*** Begin section ***
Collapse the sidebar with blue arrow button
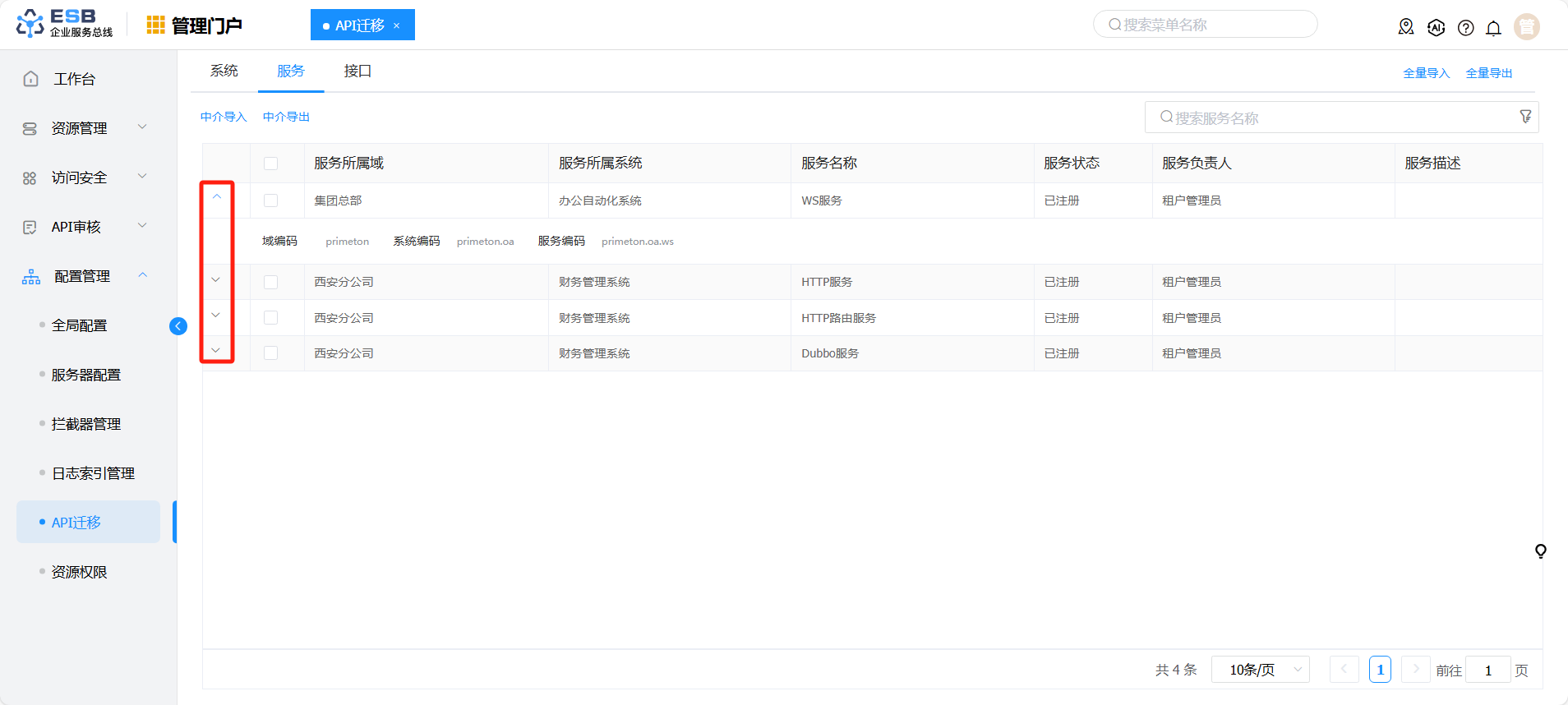 click(x=178, y=326)
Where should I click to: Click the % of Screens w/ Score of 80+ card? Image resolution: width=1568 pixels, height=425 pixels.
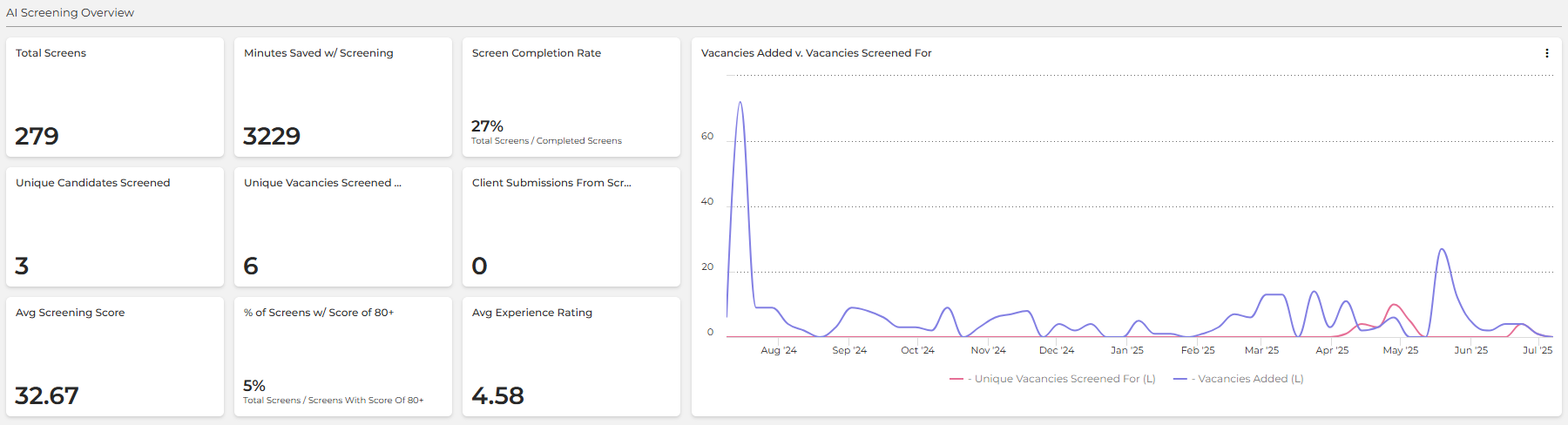pos(342,356)
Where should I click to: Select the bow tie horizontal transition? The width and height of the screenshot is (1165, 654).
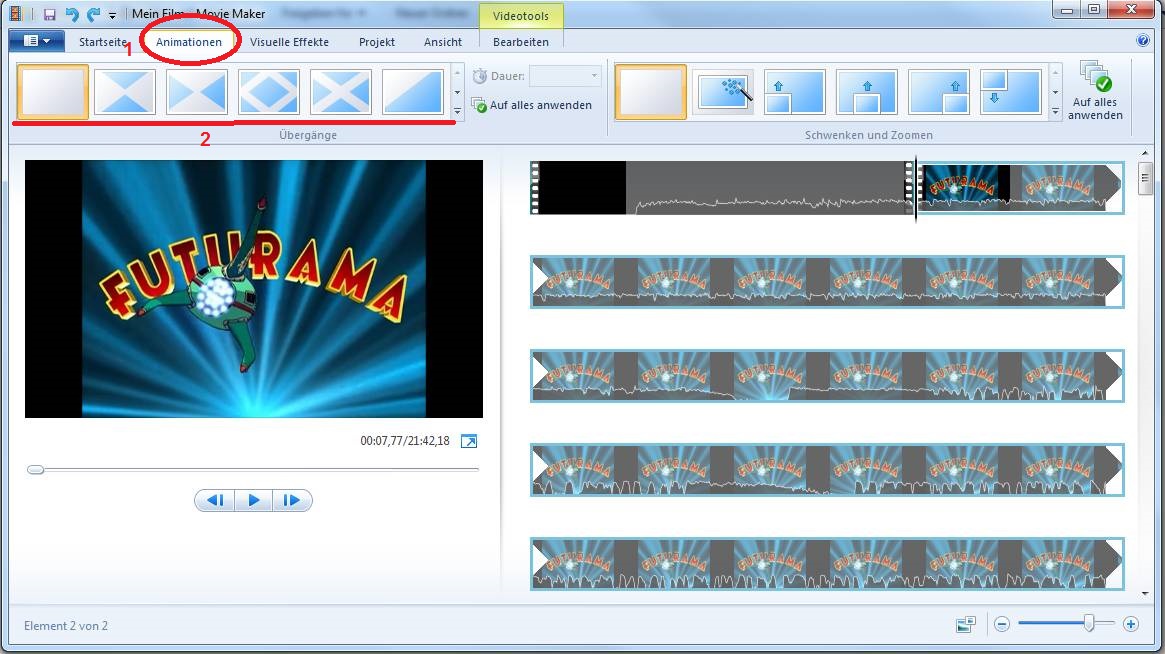coord(197,92)
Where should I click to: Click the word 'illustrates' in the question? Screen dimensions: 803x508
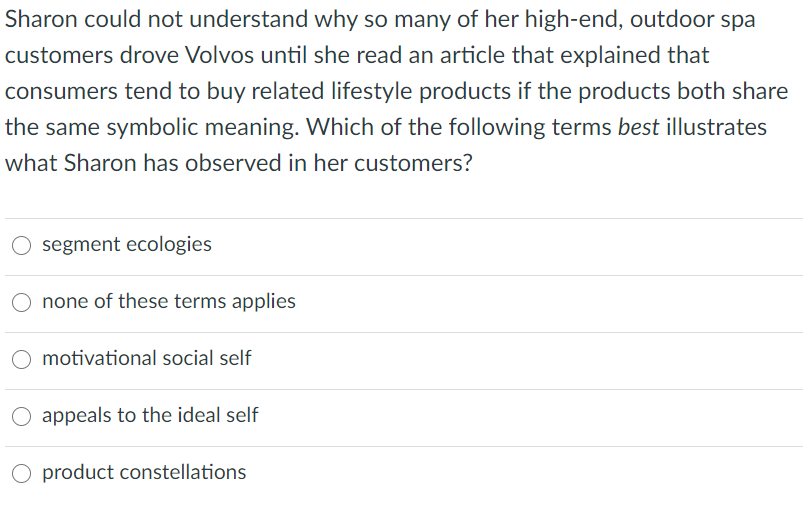716,127
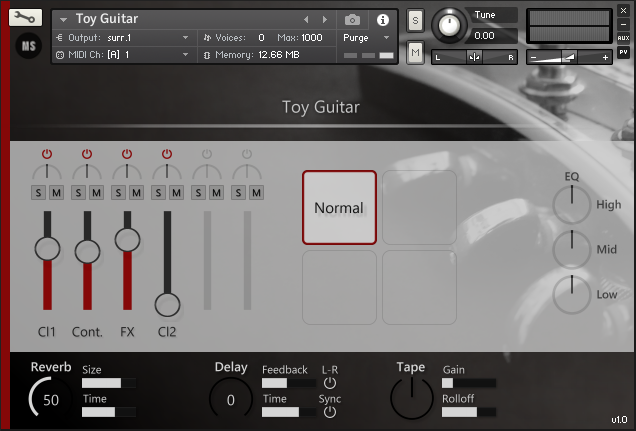Viewport: 636px width, 431px height.
Task: Toggle the Delay L-R power switch
Action: [330, 383]
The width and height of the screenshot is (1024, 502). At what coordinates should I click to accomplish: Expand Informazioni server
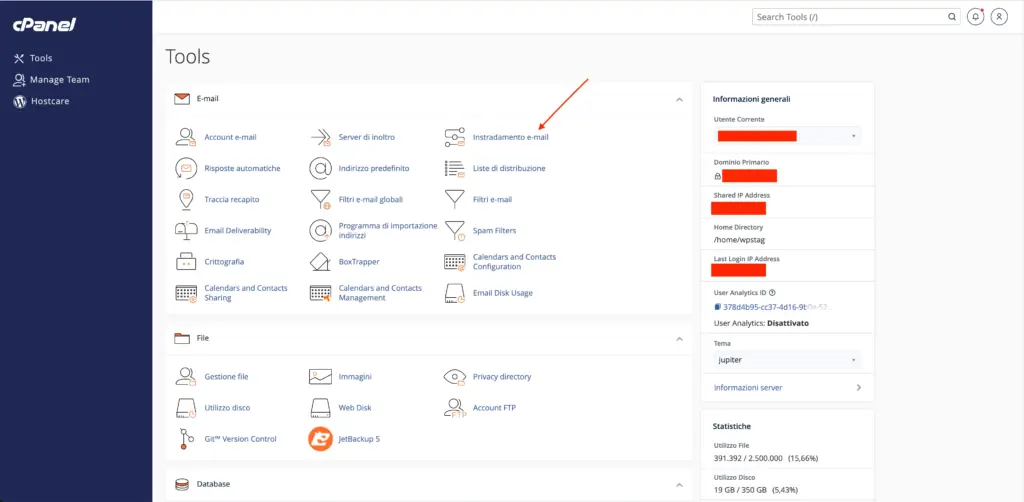click(787, 387)
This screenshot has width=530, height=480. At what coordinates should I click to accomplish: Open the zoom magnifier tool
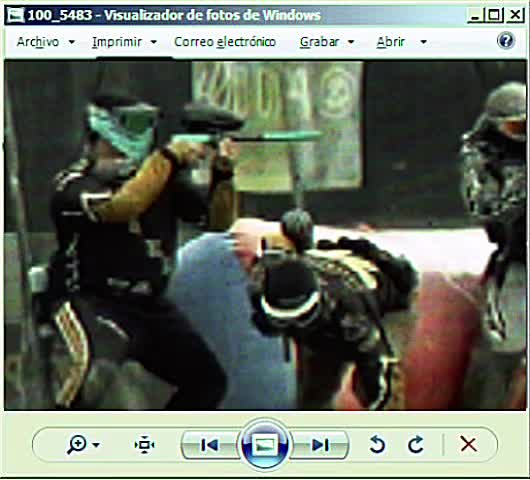click(77, 445)
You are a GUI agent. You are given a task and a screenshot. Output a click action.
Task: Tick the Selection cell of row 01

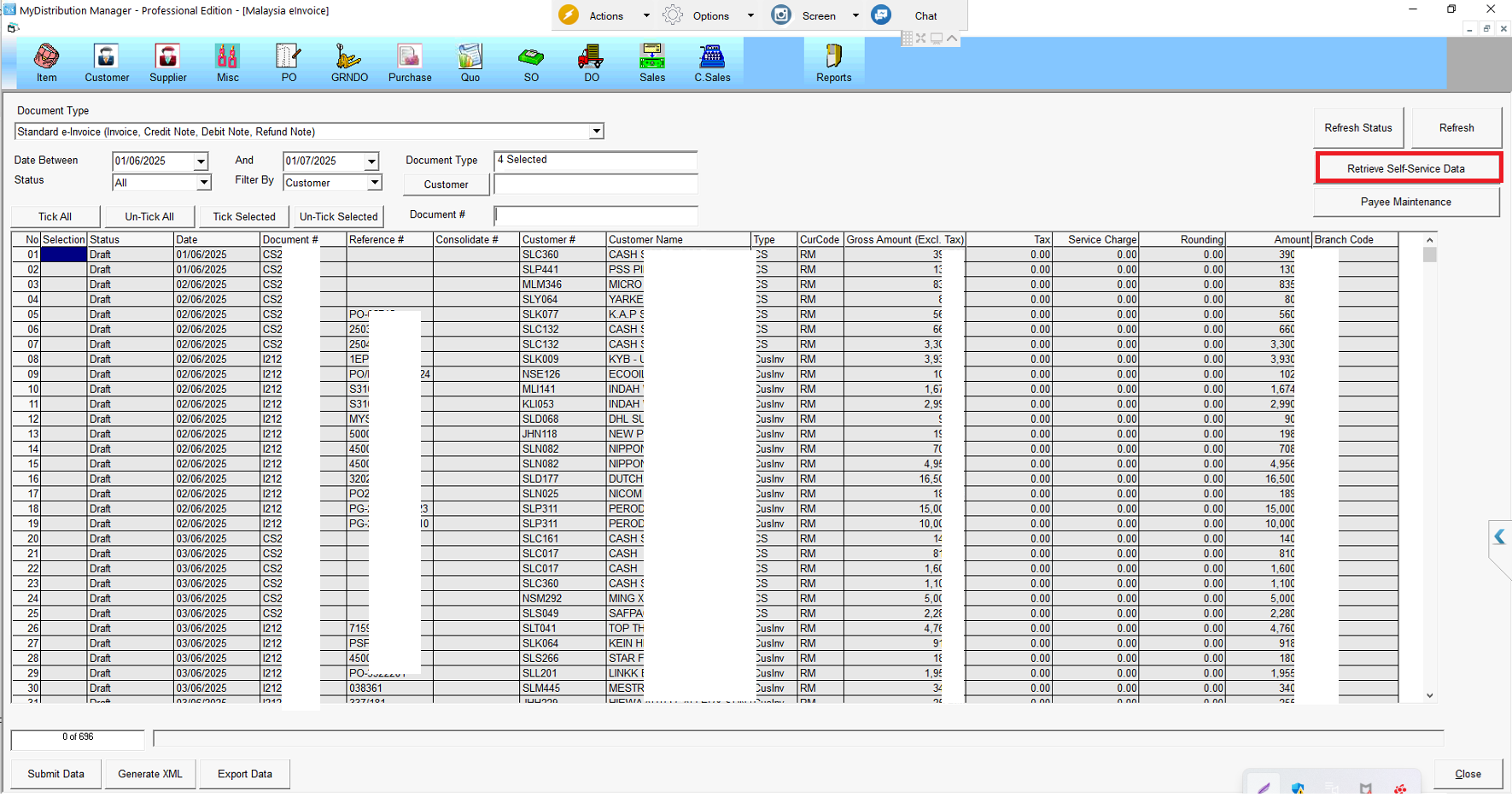tap(64, 255)
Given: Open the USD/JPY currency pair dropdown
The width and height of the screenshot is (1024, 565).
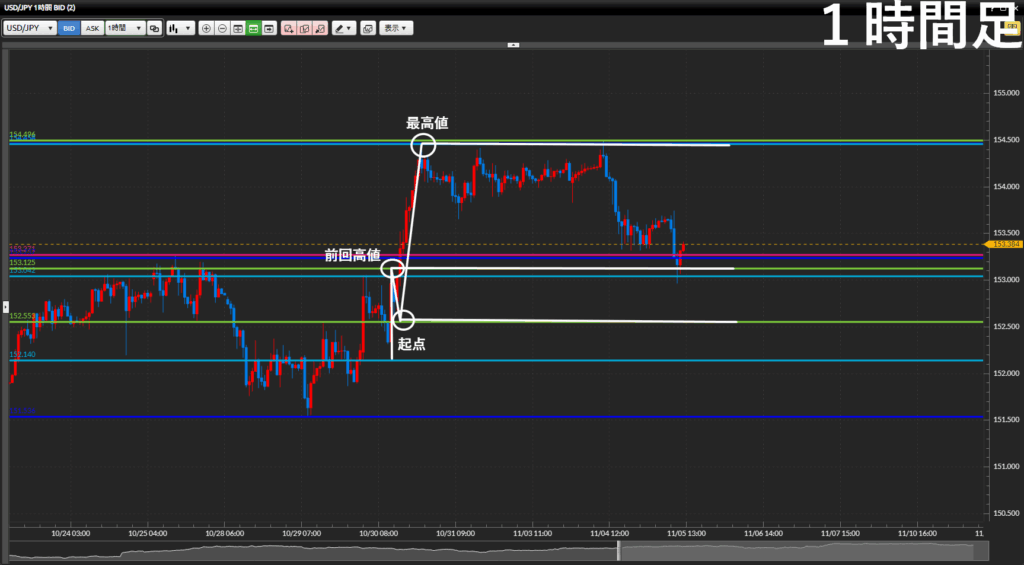Looking at the screenshot, I should pyautogui.click(x=30, y=29).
*** End section ***
EXERCISE OBJECTIVE:
Output the complete listing exactly. Pictures stay out.

RESPONSE TO THE TASK:
Collapse the sidebar with blue arrow button
 click(x=178, y=326)
Where should I click to: Click the % of Screens w/ Score of 80+ card? Image resolution: width=1568 pixels, height=425 pixels.
pos(342,356)
Where should I click to: Select the bow tie horizontal transition? The width and height of the screenshot is (1165, 654).
coord(197,92)
Where should I click to: Click the word 'illustrates' in the question? Screen dimensions: 803x508
716,127
Viewport: 636px width, 431px height.
Task: Toggle the Delay L-R power switch
Action: [330, 383]
The width and height of the screenshot is (1024, 502). At what coordinates should I click to accomplish: Expand Informazioni server
click(787, 387)
This screenshot has width=530, height=480. At what coordinates should I click to accomplish: Open the zoom magnifier tool
click(77, 445)
You are a GUI agent. You are given a task and a screenshot. Output a click action.
Task: Tick the Selection cell of row 01

tap(64, 255)
Given: Open the USD/JPY currency pair dropdown
The width and height of the screenshot is (1024, 565).
Looking at the screenshot, I should pyautogui.click(x=30, y=29).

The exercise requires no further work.